[WHAT TO PRODUCE]: Find the word "will" in the listing. Copy out each line where it occurs.
(RECORDS Opens)
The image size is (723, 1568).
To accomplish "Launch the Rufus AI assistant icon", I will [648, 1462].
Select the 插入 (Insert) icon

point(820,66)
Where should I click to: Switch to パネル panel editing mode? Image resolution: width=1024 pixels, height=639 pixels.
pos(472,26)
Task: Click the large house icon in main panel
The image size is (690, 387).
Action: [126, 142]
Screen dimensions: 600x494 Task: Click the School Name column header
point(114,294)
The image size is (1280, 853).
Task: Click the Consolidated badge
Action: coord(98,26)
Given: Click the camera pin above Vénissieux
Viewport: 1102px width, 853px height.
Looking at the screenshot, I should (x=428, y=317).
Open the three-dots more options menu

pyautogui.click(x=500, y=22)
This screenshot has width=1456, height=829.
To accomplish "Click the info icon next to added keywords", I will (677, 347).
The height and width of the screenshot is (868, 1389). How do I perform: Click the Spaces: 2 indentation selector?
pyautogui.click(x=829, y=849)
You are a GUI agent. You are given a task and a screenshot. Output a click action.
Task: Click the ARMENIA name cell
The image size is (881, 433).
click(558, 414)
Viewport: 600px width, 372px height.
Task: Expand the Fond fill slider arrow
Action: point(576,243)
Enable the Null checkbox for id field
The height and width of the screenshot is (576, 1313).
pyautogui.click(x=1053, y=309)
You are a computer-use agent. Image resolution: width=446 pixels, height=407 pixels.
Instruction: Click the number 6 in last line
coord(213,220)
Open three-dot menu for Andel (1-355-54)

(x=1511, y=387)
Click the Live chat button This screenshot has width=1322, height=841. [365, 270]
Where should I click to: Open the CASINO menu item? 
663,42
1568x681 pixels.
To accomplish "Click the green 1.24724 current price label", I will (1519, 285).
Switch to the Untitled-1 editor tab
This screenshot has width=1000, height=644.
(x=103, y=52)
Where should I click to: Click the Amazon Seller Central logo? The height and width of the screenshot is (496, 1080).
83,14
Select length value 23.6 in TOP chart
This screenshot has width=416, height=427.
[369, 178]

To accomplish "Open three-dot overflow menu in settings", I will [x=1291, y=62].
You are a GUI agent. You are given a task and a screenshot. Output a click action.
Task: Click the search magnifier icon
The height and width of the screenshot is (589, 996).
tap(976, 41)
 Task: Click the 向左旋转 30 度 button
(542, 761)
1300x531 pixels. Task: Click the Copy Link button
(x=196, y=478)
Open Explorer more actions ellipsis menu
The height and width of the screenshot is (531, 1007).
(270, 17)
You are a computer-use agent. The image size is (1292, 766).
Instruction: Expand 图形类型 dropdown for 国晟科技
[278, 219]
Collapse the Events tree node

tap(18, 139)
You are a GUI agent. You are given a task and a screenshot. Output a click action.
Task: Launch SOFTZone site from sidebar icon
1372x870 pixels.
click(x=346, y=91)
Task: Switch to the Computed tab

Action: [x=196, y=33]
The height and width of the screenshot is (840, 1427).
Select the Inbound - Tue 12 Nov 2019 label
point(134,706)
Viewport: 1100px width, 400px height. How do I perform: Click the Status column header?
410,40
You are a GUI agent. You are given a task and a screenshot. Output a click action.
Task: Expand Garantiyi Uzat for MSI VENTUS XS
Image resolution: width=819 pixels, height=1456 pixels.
(RECORDS Closes)
[TASK ANSWER]:
To accomplish "Launch the Rufus AI assistant icon", I will [648, 1462].
To accomplish "Click the info icon next to added keywords", I will (677, 347).
To accomplish "Click the green 1.24724 current price label", I will (1519, 285).
To accomplish "Open three-dot overflow menu in settings", I will [x=1291, y=62].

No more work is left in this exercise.